▸ Work order
Beginning at the line that contains "Image resolution: width=360", repeat every line of the listing exactly through the final one.
● ● ● ● ●
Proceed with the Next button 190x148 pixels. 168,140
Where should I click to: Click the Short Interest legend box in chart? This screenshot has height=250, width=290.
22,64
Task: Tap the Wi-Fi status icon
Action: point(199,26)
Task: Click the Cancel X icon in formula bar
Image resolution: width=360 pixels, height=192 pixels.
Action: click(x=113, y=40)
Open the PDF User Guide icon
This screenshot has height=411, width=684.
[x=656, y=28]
● ● ● ● ●
▸ Task solution
Image resolution: width=360 pixels, height=192 pixels.
Action: click(x=113, y=40)
Open the PDF User Guide icon
This screenshot has height=411, width=684.
[x=656, y=28]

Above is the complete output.